> Problem description
Rewrite the lines of the material below as a numbered list, starting at the line that contains "The width and height of the screenshot is (1568, 740)." and ending at the end of the material, skipping blank lines. Leave the pictures out.

# Start of Extracted material

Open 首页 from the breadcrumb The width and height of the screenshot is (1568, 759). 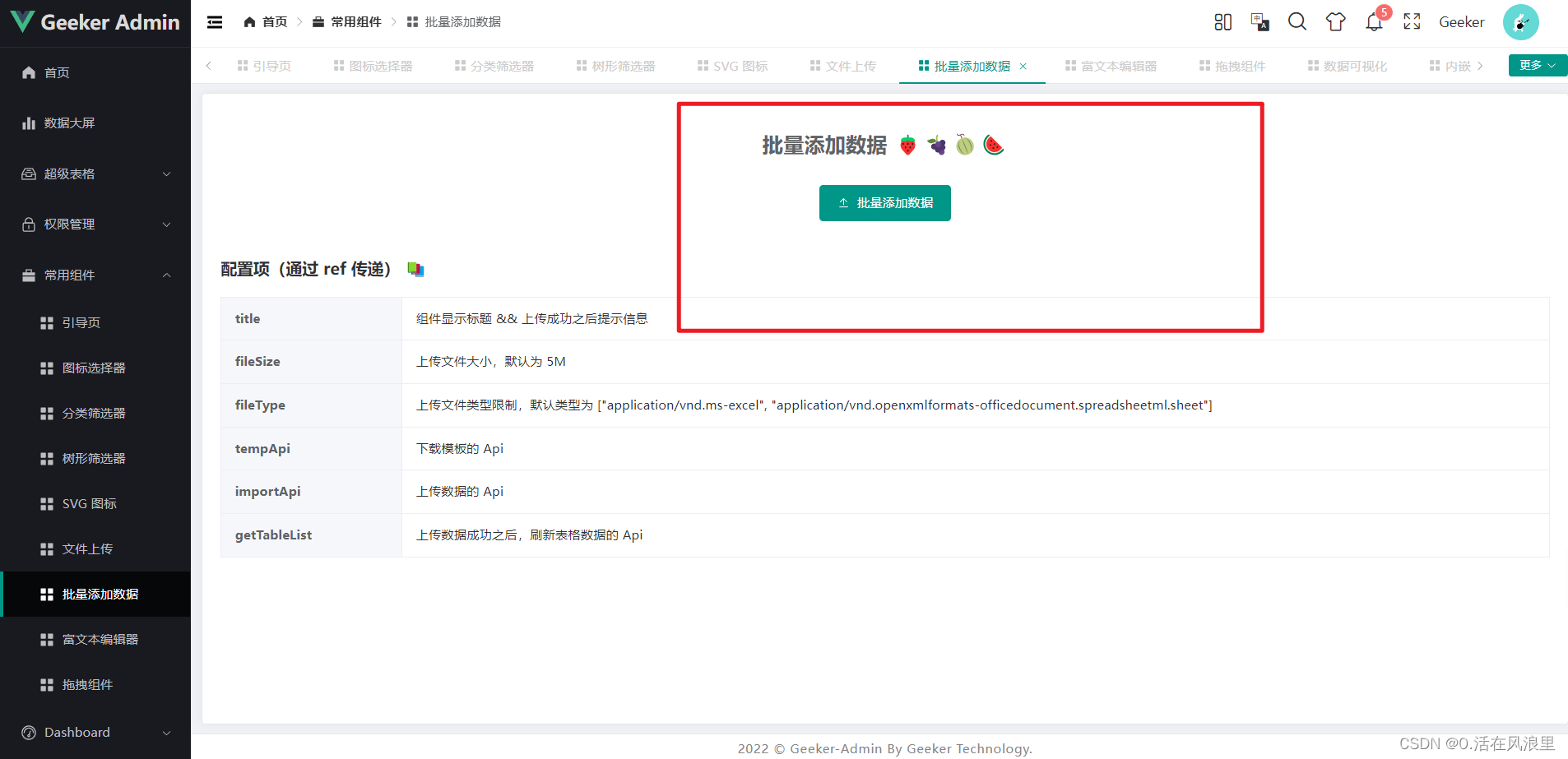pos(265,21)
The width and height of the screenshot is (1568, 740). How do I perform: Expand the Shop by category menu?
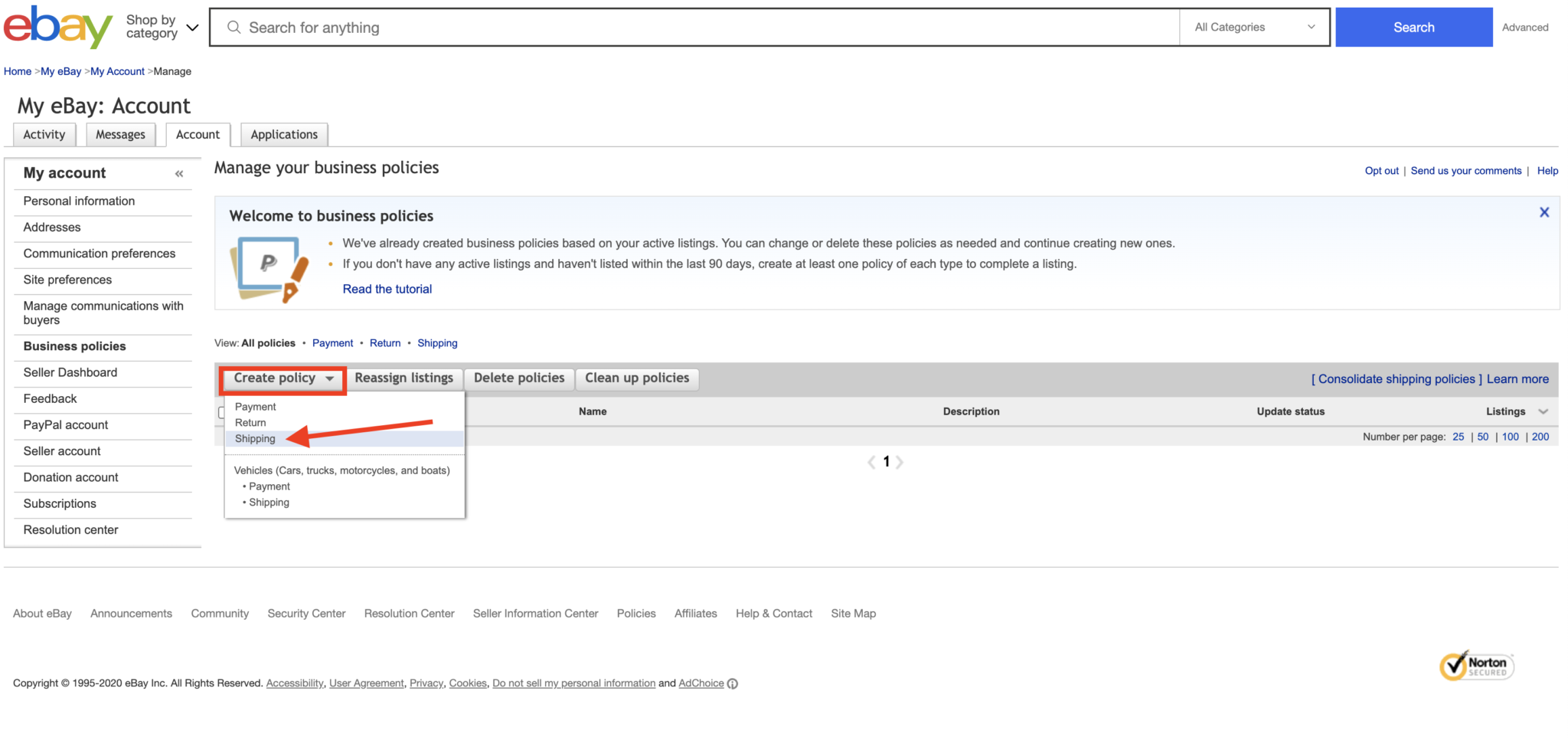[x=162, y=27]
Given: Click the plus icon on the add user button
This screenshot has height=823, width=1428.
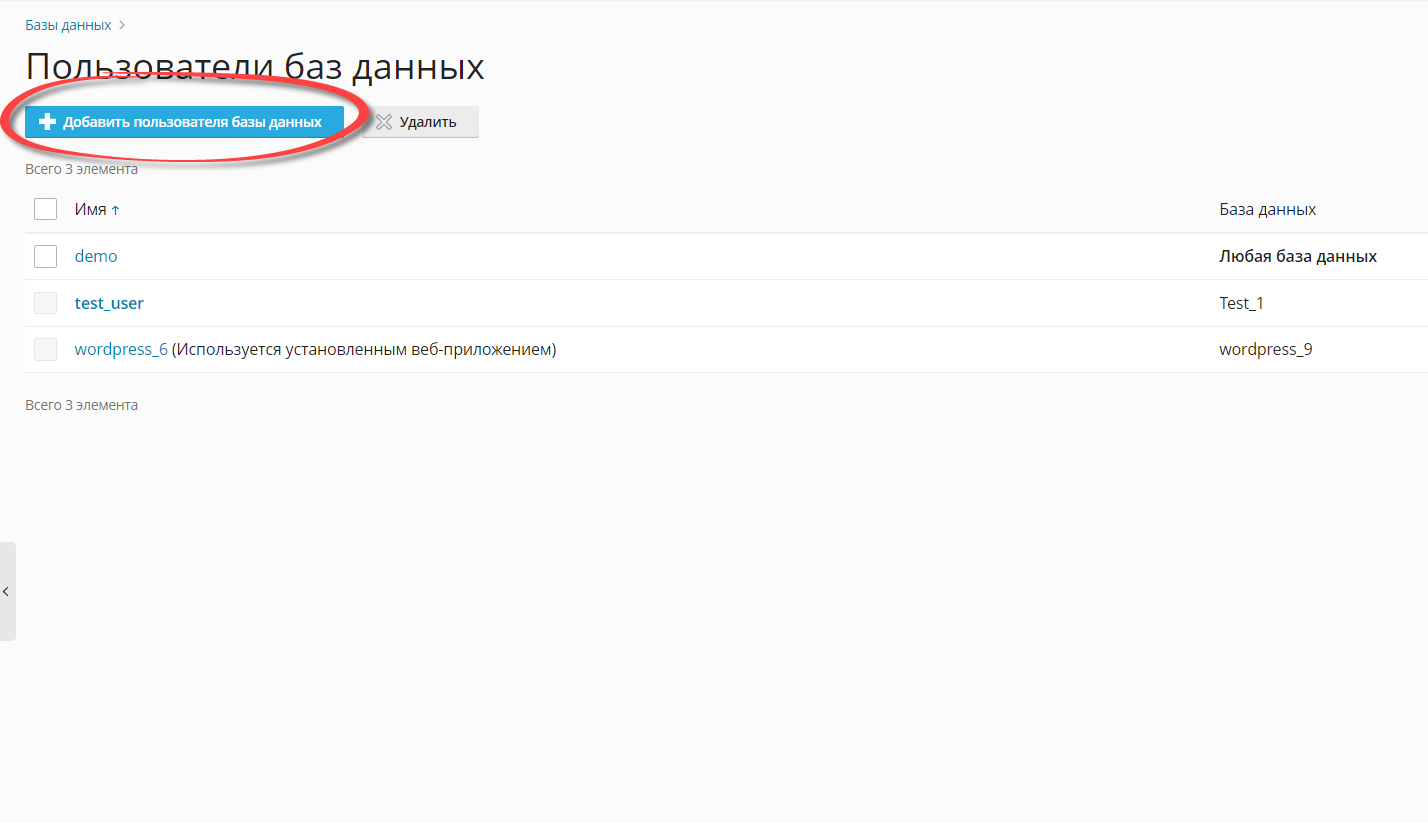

# End of Extracted material

> Solution
1. The width and height of the screenshot is (1568, 740). How do I perform: Expand the Shop by category menu?
2. [x=162, y=27]
3. Given: Click the plus icon on the add user button
4. This screenshot has height=823, width=1428.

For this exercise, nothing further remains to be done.